■ **What to produce**
Convert every line of the records below into a Markdown table with the columns "Row" and "Line." Number the lines in order and skip any blank ones.

(Rows showing where targets appear)
+++

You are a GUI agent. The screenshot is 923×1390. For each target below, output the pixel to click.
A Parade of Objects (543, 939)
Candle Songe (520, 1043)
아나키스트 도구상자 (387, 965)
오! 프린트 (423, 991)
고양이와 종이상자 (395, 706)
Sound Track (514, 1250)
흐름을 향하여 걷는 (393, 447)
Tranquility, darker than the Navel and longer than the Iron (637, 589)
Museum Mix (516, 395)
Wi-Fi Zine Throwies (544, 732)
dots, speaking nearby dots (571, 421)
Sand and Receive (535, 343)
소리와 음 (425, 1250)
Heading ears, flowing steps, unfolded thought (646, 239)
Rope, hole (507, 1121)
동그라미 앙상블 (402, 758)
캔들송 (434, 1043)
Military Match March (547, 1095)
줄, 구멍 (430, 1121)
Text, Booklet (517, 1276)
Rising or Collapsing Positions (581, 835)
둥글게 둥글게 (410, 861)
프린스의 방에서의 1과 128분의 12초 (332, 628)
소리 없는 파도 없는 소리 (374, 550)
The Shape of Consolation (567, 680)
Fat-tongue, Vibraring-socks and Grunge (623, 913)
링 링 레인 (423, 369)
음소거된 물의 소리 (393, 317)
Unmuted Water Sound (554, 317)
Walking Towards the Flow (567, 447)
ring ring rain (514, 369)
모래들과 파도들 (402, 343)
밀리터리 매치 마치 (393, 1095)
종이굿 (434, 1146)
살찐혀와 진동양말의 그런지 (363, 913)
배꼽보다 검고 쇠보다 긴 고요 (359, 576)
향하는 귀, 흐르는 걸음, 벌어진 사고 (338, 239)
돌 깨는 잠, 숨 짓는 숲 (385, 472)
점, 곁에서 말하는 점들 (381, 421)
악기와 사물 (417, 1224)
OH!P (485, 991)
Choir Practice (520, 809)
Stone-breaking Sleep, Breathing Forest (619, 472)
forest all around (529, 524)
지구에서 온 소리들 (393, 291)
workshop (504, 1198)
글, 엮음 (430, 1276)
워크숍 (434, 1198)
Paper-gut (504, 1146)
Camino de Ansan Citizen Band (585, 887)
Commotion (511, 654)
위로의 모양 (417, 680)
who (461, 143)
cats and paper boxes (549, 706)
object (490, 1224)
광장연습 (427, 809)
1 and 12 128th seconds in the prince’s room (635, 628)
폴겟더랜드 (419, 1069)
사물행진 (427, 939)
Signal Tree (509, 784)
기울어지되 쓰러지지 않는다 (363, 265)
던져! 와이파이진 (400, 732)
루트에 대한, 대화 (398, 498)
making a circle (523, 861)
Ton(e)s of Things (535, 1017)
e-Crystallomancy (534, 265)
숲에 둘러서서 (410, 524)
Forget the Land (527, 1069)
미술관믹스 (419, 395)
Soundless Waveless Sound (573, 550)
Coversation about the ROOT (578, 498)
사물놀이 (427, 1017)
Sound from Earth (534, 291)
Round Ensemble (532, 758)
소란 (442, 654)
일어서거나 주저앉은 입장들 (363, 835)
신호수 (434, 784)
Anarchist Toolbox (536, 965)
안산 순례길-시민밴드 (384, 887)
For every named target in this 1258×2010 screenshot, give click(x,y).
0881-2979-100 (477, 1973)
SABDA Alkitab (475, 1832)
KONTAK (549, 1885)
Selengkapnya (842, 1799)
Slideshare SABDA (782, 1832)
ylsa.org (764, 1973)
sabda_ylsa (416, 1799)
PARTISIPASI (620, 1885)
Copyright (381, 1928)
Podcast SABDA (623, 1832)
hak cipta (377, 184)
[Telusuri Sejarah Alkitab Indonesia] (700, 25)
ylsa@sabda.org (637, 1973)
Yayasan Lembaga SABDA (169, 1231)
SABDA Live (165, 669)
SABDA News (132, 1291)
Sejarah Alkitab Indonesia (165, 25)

+++

■ **The reply**
| Row | Line |
|---|---|
| 1 | You are a GUI agent. The screenshot is 923×1390. For each target below, output the pixel to click. |
| 2 | A Parade of Objects (543, 939) |
| 3 | Candle Songe (520, 1043) |
| 4 | 아나키스트 도구상자 (387, 965) |
| 5 | 오! 프린트 (423, 991) |
| 6 | 고양이와 종이상자 (395, 706) |
| 7 | Sound Track (514, 1250) |
| 8 | 흐름을 향하여 걷는 (393, 447) |
| 9 | Tranquility, darker than the Navel and longer than the Iron (637, 589) |
| 10 | Museum Mix (516, 395) |
| 11 | Wi-Fi Zine Throwies (544, 732) |
| 12 | dots, speaking nearby dots (571, 421) |
| 13 | Sand and Receive (535, 343) |
| 14 | 소리와 음 (425, 1250) |
| 15 | Heading ears, flowing steps, unfolded thought (646, 239) |
| 16 | Rope, hole (507, 1121) |
| 17 | 동그라미 앙상블 (402, 758) |
| 18 | 캔들송 (434, 1043) |
| 19 | Military Match March (547, 1095) |
| 20 | 줄, 구멍 (430, 1121) |
| 21 | Text, Booklet (517, 1276) |
| 22 | Rising or Collapsing Positions (581, 835) |
| 23 | 둥글게 둥글게 (410, 861) |
| 24 | 프린스의 방에서의 1과 128분의 12초 (332, 628) |
| 25 | 소리 없는 파도 없는 소리 (374, 550) |
| 26 | The Shape of Consolation (567, 680) |
| 27 | Fat-tongue, Vibraring-socks and Grunge (623, 913) |
| 28 | 링 링 레인 (423, 369) |
| 29 | 음소거된 물의 소리 (393, 317) |
| 30 | Unmuted Water Sound (554, 317) |
| 31 | Walking Towards the Flow (567, 447) |
| 32 | ring ring rain (514, 369) |
| 33 | 모래들과 파도들 (402, 343) |
| 34 | 밀리터리 매치 마치 (393, 1095) |
| 35 | 종이굿 (434, 1146) |
| 36 | 살찐혀와 진동양말의 그런지 (363, 913) |
| 37 | 배꼽보다 검고 쇠보다 긴 고요 (359, 576) |
| 38 | 향하는 귀, 흐르는 걸음, 벌어진 사고 (338, 239) |
| 39 | 돌 깨는 잠, 숨 짓는 숲 (385, 472) |
| 40 | 점, 곁에서 말하는 점들 (381, 421) |
| 41 | 악기와 사물 (417, 1224) |
| 42 | OH!P (485, 991) |
| 43 | Choir Practice (520, 809) |
| 44 | Stone-breaking Sleep, Breathing Forest (619, 472) |
| 45 | forest all around (529, 524) |
| 46 | 지구에서 온 소리들 (393, 291) |
| 47 | workshop (504, 1198) |
| 48 | 글, 엮음 (430, 1276) |
| 49 | 워크숍 (434, 1198) |
| 50 | Paper-gut (504, 1146) |
| 51 | Camino de Ansan Citizen Band (585, 887) |
| 52 | Commotion (511, 654) |
| 53 | 위로의 모양 (417, 680) |
| 54 | who (461, 143) |
| 55 | cats and paper boxes (549, 706) |
| 56 | object (490, 1224) |
| 57 | 광장연습 (427, 809) |
| 58 | 1 and 12 128th seconds in the prince’s room (635, 628) |
| 59 | 폴겟더랜드 (419, 1069) |
| 60 | 사물행진 (427, 939) |
| 61 | Signal Tree (509, 784) |
| 62 | 기울어지되 쓰러지지 않는다 (363, 265) |
| 63 | 던져! 와이파이진 (400, 732) |
| 64 | 루트에 대한, 대화 (398, 498) |
| 65 | making a circle (523, 861) |
| 66 | Ton(e)s of Things (535, 1017) |
| 67 | e-Crystallomancy (534, 265) |
| 68 | 숲에 둘러서서 (410, 524) |
| 69 | Forget the Land (527, 1069) |
| 70 | 미술관믹스 (419, 395) |
| 71 | Soundless Waveless Sound (573, 550) |
| 72 | Coversation about the ROOT (578, 498) |
| 73 | 사물놀이 (427, 1017) |
| 74 | Sound from Earth (534, 291) |
| 75 | Round Ensemble (532, 758) |
| 76 | 소란 (442, 654) |
| 77 | 일어서거나 주저앉은 입장들 (363, 835) |
| 78 | 신호수 (434, 784) |
| 79 | Anarchist Toolbox (536, 965) |
| 80 | 안산 순례길-시민밴드 (384, 887) |
| 81 | For every named target in this 1258×2010 screenshot, give click(x,y). |
| 82 | 0881-2979-100 (477, 1973) |
| 83 | SABDA Alkitab (475, 1832) |
| 84 | KONTAK (549, 1885) |
| 85 | Selengkapnya (842, 1799) |
| 86 | Slideshare SABDA (782, 1832) |
| 87 | ylsa.org (764, 1973) |
| 88 | sabda_ylsa (416, 1799) |
| 89 | PARTISIPASI (620, 1885) |
| 90 | Copyright (381, 1928) |
| 91 | Podcast SABDA (623, 1832) |
| 92 | hak cipta (377, 184) |
| 93 | [Telusuri Sejarah Alkitab Indonesia] (700, 25) |
| 94 | ylsa@sabda.org (637, 1973) |
| 95 | Yayasan Lembaga SABDA (169, 1231) |
| 96 | SABDA Live (165, 669) |
| 97 | SABDA News (132, 1291) |
| 98 | Sejarah Alkitab Indonesia (165, 25) |